Tutorial 04: larcv_threadio for training

Posted on Wed 06 December 2017 in misc by Kazuhiro Terao

This notebook demonstrates how one can use a dedicated tool to fast read data from larcv file and load into a numpy array for network training. We will use a python interface class called dataloader2.larcv_threadio (let's not ask what happened to dataloader1).

Some details (feel free to ignore)

larcv_threadio is a mere python API to use ThreadProcessor, a multi-threaded larcv file reader written in C++. If you would like to write your own C++ API, you can still use ThreadProcessor to write a wrapper API.

In [2]:
from __future__ import print_function

import ROOT
from larcv import larcv
from larcv.dataloader2 import larcv_threadio
import numpy
import matplotlib.pyplot as plt
%matplotlib inline

# instantiate dataloader2
proc = larcv_threadio()

Configuring larcv_threadio

larcv_threadio accepts a simple dictionary with configuration parameters. There are only 3 parameters:

  • verbosity ... recommended value=0. When > 0, some status information is printed out into sys.stdout stream.
  • filler_cfg ... necessary! This is acutal meat that configures an internal larcv C++ object (ThreadProcessor).
  • filler_name ... necessary! This has to match to the string key of a configuration block inside the filler_cfg file. You'll see it in the following.

Some details (feel free to ignore)

In case you wonder why you need filler_name ... this is because larcv configuration file can contain more than one configuration parameter set in one file.
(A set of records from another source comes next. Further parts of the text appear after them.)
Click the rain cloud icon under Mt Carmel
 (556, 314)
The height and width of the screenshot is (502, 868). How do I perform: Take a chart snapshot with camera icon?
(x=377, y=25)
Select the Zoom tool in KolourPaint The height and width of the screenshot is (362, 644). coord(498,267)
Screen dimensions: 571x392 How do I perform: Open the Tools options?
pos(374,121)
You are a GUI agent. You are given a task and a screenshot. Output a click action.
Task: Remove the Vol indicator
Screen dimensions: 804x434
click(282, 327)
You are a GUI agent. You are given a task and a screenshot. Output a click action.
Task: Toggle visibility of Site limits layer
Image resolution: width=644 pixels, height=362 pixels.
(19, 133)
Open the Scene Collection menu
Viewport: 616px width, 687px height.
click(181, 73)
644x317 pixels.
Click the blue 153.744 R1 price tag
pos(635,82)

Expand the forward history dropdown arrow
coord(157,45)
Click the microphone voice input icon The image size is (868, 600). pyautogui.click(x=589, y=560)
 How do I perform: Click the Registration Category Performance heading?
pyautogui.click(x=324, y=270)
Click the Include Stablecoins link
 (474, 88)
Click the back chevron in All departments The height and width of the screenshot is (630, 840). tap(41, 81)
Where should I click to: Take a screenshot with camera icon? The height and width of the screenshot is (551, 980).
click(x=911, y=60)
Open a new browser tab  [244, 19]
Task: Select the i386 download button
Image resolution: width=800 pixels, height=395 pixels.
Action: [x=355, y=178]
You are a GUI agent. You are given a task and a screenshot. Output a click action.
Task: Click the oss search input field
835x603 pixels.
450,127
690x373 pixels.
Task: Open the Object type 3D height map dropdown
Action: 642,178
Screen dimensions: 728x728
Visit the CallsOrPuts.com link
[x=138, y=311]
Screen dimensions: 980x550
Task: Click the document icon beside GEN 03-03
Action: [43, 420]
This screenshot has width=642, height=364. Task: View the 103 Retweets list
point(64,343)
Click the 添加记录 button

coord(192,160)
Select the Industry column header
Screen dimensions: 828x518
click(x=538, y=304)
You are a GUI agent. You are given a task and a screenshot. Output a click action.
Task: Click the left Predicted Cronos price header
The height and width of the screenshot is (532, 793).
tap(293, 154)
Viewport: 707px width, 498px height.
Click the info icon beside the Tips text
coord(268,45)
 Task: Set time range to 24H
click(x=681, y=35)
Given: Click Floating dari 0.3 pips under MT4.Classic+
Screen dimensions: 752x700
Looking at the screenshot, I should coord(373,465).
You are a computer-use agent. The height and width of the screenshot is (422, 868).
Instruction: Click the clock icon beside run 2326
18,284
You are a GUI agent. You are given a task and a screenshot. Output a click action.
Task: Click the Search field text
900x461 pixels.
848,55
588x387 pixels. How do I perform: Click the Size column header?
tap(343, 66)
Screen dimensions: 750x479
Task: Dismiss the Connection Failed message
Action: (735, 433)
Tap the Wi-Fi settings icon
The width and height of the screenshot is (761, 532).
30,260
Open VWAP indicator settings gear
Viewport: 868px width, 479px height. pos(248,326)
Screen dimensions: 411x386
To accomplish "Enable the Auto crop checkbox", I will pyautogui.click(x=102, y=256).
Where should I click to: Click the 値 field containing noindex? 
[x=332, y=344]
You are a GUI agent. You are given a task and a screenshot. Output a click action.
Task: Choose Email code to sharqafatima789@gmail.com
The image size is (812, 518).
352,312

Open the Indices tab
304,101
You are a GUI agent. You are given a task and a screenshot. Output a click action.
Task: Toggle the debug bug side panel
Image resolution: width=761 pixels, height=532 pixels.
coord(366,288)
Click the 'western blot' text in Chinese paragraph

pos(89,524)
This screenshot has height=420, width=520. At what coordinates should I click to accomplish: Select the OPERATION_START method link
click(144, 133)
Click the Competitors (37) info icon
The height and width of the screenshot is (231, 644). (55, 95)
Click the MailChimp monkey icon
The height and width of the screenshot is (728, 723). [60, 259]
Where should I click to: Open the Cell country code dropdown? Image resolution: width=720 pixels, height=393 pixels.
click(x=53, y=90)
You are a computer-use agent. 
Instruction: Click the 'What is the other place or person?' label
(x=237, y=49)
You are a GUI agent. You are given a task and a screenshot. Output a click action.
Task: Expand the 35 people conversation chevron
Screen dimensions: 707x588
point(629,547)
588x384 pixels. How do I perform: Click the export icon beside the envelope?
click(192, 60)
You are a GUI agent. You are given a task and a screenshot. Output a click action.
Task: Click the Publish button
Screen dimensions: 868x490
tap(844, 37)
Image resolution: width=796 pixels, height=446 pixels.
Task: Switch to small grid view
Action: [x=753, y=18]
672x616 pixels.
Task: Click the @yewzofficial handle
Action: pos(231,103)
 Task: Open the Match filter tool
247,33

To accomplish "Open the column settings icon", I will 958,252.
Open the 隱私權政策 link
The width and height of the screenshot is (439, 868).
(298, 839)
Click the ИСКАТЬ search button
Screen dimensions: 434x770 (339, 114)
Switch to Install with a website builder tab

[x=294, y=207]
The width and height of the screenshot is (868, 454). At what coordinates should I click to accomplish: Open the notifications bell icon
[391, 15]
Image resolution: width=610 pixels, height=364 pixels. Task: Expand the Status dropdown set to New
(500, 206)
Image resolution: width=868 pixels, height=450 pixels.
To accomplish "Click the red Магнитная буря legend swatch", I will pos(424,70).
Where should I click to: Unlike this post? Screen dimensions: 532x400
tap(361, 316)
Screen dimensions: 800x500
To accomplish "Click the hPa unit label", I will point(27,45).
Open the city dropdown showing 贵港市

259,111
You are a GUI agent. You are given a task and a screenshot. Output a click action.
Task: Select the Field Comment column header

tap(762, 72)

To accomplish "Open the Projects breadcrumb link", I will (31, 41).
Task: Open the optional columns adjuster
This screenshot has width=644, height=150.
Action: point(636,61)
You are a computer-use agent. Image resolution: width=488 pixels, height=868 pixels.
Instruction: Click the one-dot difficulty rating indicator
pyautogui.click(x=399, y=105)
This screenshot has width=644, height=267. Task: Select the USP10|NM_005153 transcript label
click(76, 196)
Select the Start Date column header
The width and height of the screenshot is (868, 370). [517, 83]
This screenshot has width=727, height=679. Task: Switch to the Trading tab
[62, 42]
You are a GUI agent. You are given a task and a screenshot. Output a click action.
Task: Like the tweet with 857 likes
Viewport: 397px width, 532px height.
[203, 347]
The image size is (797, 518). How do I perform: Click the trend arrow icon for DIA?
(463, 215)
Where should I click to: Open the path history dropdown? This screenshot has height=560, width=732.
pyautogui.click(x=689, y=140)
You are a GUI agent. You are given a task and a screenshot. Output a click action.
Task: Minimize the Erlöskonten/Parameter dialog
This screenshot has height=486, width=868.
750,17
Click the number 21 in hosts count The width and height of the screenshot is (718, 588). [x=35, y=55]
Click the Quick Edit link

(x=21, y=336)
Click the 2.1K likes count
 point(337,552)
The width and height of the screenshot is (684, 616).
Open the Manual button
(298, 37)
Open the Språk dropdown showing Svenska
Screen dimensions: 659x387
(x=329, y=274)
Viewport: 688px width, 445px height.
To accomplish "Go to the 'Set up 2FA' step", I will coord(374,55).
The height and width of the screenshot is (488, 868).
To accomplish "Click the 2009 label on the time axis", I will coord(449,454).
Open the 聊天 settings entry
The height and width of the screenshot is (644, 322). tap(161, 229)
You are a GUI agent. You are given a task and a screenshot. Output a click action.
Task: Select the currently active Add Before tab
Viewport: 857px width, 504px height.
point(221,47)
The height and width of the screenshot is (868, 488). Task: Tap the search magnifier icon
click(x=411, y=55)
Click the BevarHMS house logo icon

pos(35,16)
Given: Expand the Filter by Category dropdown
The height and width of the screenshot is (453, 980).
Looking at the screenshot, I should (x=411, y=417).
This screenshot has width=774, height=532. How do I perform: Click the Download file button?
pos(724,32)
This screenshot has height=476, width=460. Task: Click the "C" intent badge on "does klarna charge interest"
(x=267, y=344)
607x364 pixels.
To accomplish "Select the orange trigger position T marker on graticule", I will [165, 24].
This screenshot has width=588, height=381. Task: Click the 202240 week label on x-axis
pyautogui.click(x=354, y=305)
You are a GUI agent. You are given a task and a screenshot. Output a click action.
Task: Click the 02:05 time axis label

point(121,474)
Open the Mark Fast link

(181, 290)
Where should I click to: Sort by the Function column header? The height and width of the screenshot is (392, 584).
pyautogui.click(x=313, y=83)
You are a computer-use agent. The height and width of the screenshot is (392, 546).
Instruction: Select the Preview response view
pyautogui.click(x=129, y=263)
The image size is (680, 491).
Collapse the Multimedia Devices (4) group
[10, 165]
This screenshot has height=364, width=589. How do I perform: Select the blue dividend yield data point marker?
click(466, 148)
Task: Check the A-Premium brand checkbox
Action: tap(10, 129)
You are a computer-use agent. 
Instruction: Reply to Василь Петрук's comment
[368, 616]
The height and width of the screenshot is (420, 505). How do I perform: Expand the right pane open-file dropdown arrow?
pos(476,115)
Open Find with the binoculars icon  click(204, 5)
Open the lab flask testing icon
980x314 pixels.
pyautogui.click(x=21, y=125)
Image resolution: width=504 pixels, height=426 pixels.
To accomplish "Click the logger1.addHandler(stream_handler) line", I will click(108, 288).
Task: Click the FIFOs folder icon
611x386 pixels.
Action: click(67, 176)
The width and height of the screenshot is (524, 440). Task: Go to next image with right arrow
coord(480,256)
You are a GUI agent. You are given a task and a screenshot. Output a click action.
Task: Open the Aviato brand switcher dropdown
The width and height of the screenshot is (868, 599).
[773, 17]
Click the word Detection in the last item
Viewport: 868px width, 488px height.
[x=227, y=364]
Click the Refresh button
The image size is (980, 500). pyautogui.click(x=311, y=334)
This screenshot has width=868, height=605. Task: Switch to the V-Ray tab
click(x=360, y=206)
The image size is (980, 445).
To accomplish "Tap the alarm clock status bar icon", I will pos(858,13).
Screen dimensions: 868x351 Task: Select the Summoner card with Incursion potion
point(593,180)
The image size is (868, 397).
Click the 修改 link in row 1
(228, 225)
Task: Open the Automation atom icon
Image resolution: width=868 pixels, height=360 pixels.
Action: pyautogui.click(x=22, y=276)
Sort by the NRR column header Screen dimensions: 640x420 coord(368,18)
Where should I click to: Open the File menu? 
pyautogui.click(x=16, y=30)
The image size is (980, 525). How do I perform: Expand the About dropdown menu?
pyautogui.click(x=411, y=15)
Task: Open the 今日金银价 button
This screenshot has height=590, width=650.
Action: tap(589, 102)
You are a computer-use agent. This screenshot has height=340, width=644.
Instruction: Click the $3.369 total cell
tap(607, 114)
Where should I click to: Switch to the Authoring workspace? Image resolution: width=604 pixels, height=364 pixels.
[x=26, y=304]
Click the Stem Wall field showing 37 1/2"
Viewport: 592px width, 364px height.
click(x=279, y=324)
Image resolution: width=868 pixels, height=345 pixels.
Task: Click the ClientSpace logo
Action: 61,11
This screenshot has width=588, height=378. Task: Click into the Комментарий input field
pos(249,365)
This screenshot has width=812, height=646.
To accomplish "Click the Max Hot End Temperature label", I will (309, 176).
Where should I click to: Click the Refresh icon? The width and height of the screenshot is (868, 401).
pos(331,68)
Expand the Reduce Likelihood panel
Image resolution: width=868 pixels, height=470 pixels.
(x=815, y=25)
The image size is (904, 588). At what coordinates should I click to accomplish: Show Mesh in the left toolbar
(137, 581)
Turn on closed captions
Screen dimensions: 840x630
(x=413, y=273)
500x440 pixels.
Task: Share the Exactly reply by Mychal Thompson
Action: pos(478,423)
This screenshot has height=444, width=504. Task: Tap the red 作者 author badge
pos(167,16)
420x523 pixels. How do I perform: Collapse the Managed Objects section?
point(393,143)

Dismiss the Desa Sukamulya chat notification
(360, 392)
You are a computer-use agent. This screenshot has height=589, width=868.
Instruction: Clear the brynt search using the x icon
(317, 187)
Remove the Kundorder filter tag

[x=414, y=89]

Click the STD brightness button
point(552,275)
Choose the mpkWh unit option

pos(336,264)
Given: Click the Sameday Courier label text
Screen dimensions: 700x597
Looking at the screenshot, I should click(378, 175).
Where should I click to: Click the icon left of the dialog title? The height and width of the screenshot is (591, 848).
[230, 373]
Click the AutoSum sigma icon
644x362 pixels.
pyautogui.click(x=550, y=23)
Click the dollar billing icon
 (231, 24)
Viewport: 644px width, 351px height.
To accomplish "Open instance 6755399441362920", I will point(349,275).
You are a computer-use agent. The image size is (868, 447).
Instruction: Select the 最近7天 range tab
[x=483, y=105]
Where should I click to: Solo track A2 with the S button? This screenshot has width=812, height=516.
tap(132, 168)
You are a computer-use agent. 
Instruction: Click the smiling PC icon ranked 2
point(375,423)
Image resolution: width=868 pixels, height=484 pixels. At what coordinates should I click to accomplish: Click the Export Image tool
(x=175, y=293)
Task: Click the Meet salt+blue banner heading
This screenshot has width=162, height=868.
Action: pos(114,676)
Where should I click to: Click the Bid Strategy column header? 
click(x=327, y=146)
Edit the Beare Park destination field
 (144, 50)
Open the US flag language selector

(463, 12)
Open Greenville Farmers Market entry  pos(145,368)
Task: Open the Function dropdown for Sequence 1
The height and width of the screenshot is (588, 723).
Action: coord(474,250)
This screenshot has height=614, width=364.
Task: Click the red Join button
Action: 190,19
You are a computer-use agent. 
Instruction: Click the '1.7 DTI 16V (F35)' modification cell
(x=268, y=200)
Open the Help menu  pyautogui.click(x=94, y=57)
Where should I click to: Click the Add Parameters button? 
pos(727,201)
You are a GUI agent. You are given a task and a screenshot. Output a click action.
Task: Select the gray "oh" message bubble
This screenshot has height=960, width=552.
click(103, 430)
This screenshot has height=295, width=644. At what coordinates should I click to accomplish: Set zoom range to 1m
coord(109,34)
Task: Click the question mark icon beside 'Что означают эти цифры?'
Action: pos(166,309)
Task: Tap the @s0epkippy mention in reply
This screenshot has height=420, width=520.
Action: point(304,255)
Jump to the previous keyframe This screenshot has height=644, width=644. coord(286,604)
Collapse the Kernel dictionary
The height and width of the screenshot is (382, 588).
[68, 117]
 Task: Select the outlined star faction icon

This parameter is used to identify which configuration parameter set should be used.

In [3]:
# construct configuration dictionary
filler_cfg={}
filler_cfg["filler_name"] = 'ThreadProcessor'
filler_cfg["verbosity"]   = 0,
filler_cfg['filler_cfg']  = 'configs/example_dataloader.cfg'

proc.configure(filler_cfg)
 setting verbosity 3

Next, let's take a look at the actual configuration file we fed to filler_cfg.

If above cell does not return in a few seconds...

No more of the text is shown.